Como diz o insuspeito ex-diretor da PUC-Rio, Marcio Garcia:
“Conclui-se que, além do risco cambial, importante em economias desenvolvidas, o risco Brasil é muito relevante para a determinação das taxas de juros domésticas. Ambos os riscos têm causas comuns. Ou seja, ao se atacarem tais causas, a redução dos juros domésticos pode ser substancial, pois reduzir-se-ão, simultaneamente, tanto o risco Brasil como o risco Cambial.” (Garcia, 2001)
Ora, o risco-Brasil oscilou entre 8% e 24% ao ano no segundo governo Fernando Henrique. Atualmente, está a menos de 1,5%. Antes, havia um forte risco de desvalorização. Hoje, o risco é de valorização. Dessa forma, os juros nominais no Brasil, deveria estar em menos do que 6,5% ao ano. &Assim, com a taxa de juros compatível com o risco de desvalorização, não haveria mais custo para o Banco Central acumular reservas, uma vez que essas reservas são remuneradas pelas taxas de juros internacionais.
Não é a toa que, como disse Sarkozy (apesar de minhas enormes divergências com ele, devo admitir que ele está coberto de razão): “Todos os grandes países do mundo procuram desvalorizar suas moedas. Por que não podemos fazer o que fazem os americanos, os chineses, os japoneses?”.
Isso ocorre, porque apesar da valorização propiciar no curto prazo a farra da classe média para viajar ao exterior e comprar bens de luxo importados e pressionar os preços do alimento; no médio prazo, uma valorização tão grande é nefasta para o país. Muitas indústrias quebram, destruindo capacidade produtiva e empregos. O país fica fora dos ciclos de investimentos mundiais. Em um mundo muito competitivo, qualquer diferença de custos é decisiva. E, a diferença do dólar valer mais de 3 pesos na Argentina e 1,9 reais no Brasil é bastante elevada. Muitas indústrias preferirão produzir no Vietnã, na China, ou mesmo na Argentina, com prejuízo para o emprego e a arrecadação de impostos. A destruição de cadeias produtivas reduz a competitividade sistêmica do país. O fato que o país produz de tudo é fundamental para a competitividade e a capacidade de inovação da China, pois fica fácil a interlocução com fornecedores ou clientes para o desenvolvimento de produtos e processos inovadores. Além disso, o custo de comprar insumos diminui bastante, ao mesmo tempo, que é mais fácil encontrar compradores para seus bens.
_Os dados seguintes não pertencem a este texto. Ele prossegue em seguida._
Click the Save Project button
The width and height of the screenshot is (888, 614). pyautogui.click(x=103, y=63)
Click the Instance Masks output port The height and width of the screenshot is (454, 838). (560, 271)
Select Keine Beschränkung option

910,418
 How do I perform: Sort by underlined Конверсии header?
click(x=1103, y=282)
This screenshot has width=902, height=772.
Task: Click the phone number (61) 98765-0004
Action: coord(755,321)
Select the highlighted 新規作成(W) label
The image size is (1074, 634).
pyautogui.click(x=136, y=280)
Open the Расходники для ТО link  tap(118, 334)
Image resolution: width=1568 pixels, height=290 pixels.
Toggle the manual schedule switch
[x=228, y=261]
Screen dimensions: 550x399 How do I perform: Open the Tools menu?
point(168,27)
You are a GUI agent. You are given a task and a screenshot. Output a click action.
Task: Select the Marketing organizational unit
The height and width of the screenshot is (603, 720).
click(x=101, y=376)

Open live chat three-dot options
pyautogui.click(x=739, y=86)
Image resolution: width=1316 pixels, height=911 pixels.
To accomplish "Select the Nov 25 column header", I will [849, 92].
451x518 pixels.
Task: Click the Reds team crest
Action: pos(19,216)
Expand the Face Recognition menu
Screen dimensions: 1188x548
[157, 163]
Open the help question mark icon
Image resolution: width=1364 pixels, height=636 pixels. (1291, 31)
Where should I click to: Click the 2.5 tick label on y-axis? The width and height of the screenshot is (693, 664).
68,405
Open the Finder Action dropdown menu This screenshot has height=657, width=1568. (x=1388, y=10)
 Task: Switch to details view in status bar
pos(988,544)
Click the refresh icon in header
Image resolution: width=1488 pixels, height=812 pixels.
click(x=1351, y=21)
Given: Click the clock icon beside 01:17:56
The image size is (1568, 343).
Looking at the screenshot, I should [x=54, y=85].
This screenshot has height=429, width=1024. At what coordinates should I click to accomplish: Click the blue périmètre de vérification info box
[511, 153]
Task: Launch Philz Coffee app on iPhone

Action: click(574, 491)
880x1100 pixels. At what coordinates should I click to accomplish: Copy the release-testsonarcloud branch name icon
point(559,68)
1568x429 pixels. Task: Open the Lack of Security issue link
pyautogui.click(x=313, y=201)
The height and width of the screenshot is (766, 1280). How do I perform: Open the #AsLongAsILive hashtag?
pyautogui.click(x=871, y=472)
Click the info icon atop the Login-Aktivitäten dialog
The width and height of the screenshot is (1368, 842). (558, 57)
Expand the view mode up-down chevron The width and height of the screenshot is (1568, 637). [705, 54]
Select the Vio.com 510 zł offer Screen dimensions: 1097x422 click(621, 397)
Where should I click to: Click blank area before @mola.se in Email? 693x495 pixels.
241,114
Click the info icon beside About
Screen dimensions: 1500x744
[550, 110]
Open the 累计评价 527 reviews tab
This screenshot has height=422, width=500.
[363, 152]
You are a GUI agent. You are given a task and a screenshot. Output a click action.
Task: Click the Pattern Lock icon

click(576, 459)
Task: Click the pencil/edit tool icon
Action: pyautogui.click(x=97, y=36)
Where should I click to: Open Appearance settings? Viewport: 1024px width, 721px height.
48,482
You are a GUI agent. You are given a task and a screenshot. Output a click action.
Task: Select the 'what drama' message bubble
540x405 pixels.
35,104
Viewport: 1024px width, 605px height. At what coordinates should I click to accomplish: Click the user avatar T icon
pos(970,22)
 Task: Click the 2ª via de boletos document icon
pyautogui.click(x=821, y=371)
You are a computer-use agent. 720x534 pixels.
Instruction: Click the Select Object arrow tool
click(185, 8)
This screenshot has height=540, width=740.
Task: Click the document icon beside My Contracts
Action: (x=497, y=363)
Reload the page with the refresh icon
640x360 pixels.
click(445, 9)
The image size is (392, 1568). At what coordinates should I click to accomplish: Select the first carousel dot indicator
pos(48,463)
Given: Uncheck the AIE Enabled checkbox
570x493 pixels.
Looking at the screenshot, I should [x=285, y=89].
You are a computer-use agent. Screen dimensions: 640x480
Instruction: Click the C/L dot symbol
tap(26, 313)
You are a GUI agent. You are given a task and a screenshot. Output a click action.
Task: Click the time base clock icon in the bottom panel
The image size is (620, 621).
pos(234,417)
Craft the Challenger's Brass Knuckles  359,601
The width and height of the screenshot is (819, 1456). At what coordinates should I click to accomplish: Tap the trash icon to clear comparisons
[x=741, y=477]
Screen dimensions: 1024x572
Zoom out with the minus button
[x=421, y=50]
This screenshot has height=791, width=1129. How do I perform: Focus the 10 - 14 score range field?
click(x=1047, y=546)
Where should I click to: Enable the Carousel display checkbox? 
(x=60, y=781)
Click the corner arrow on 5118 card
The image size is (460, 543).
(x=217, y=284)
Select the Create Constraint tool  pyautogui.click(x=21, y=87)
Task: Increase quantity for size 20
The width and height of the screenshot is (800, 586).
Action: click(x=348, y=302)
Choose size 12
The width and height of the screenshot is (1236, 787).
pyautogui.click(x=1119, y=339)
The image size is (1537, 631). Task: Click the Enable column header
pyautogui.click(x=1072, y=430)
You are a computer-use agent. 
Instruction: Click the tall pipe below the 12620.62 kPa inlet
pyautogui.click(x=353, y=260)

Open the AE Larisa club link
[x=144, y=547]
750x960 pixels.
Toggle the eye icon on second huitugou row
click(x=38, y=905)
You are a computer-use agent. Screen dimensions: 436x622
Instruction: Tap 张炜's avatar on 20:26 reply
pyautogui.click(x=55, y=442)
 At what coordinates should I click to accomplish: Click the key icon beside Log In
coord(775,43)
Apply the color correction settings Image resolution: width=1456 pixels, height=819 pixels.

Mas, apesar das enormes resistências do governo brasileiro, a situação parece ter chegado a um ponto que mais cedo ou mais tarde isso terá que ser revertida. É incrível que até agora as indústrias não tenham se deslocado em massa para a Argentina, visto que os preços da mão-de-obra, da energia e das tarifas públicas estão bem mais baixas.
O principal motivo para isso é que a Argentina ainda não conta com um banco de desenvolvimento, como o BNDES, que financie o investimento a taxa de juros baixa e com prazos longos. Mas, Kirchner, no âmbito de um projeto de desenvolvimentista, já está agindo para construí-lo. Como o Brasil e a Argentina se constitui um mesmo mercado comum, quando houver financiamento para empresas brasileiras construírem plantas produtivas ou transferirem suas máquinas para lá, o banco central mais cedo ou mais tarde terá que ser posto contra a parede. Por isso, a construção de uma política de desenvolvimento no Brasil depende mais do que nunca do sucesso da política desenvolvimentista da Argentina. Se o Brasil ainda for uma nação, mais cedo ou mais tarde, a realidade do crescimento elevado de nossos vizinhos e os prejuízos para a nossa indústria terão que se impor na política econômica brasileira.